It was true that Molly hated being out of play clothes, and especially hated having her hair manipulated and powder put on her face. But perhaps it was also true what her mother told her--that she was unlike other girls--because when the two-and-a-half-hour train trip was finally over and the secretary at the casting agency opened the door to the room in which they were to wait, there were thirty other girls sitting nicely in pretty dresses with ribbons or bows or combs of some sort in their hair. It was a larger group of girls her own age than Molly had ever been part of before; even birthday parties in Ulster couldn't convene this many children. The room was crowded with folding chairs. The secretary shut the door behind them. There was a good deal of friendly talk in the waiting room--girls to girls, mothers to mothers--but no one moved from her seat. Molly found an empty chair; Kay silently made her get up to smooth out her jumper properly before sitting down again.

Mothers and daughters were called from the room, one pair at a time, and none of them returned. It had never been explained to Molly why exactly she had been brought there--that is, to do what. She grasped only that there was some sort of vague premium placed on looking pretty. Of course, her mother didn't understand the task in much more specific terms herself.
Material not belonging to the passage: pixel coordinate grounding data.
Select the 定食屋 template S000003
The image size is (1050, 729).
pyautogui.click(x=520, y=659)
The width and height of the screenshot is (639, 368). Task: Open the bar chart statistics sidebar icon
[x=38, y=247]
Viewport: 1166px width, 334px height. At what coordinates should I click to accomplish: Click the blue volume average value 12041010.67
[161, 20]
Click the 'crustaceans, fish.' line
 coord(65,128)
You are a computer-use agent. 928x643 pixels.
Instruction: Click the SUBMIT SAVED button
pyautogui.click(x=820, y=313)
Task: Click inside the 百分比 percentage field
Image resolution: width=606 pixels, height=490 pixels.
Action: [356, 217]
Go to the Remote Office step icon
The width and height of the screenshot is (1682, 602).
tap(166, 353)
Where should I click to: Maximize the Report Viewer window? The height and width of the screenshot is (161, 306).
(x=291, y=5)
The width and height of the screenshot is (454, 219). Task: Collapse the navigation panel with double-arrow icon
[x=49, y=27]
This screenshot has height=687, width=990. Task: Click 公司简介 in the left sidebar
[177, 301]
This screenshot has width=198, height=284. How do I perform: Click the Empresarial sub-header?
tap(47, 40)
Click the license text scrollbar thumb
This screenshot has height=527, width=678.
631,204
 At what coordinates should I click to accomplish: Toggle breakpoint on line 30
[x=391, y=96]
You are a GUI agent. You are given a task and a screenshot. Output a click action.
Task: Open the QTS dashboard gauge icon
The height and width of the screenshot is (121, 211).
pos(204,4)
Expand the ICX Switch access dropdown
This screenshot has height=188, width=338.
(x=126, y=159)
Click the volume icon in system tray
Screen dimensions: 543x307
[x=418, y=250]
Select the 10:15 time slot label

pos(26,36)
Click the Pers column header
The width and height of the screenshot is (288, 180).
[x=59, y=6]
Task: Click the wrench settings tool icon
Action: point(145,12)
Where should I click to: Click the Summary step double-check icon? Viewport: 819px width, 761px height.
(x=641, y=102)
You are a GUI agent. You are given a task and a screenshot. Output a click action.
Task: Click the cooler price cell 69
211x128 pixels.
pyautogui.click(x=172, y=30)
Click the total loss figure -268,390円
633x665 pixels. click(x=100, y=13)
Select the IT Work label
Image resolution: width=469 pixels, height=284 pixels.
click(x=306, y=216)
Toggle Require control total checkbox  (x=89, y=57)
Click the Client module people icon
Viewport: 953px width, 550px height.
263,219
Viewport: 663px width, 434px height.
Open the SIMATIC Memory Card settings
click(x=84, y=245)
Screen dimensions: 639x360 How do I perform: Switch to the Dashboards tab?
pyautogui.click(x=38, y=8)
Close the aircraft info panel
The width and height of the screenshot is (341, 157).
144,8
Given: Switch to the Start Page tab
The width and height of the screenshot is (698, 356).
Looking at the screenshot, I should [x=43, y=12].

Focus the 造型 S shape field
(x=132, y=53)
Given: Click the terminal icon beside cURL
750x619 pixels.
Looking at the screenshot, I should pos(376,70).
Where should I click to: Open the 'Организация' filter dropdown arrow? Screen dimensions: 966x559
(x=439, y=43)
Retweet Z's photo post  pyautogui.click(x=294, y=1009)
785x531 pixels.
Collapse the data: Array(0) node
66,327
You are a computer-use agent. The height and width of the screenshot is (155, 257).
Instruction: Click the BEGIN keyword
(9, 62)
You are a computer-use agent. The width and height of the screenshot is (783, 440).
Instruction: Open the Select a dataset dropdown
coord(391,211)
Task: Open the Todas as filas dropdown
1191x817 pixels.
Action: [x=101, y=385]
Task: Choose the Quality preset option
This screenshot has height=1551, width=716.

The secretary who had greeted them an hour earlier stuck her head in through the open door.

"Mrs. Howe?" she said, looking all around the room.

They were led down a long hallway and through a door which had taped to it a paper sign reading Maypo. Three men were seated around a small round table covered with papers and photographs; two of them stood to shake Kay's hand. The third, whose left arm was in a sling, just sat and looked discouraged. At one end of the room was a white backdrop with all sorts of large lights pointed at it. The lights had fans blowing on them. Molly had expected to find in this room all the other girls whose names had been called; but she was the only girl there. She began to worry.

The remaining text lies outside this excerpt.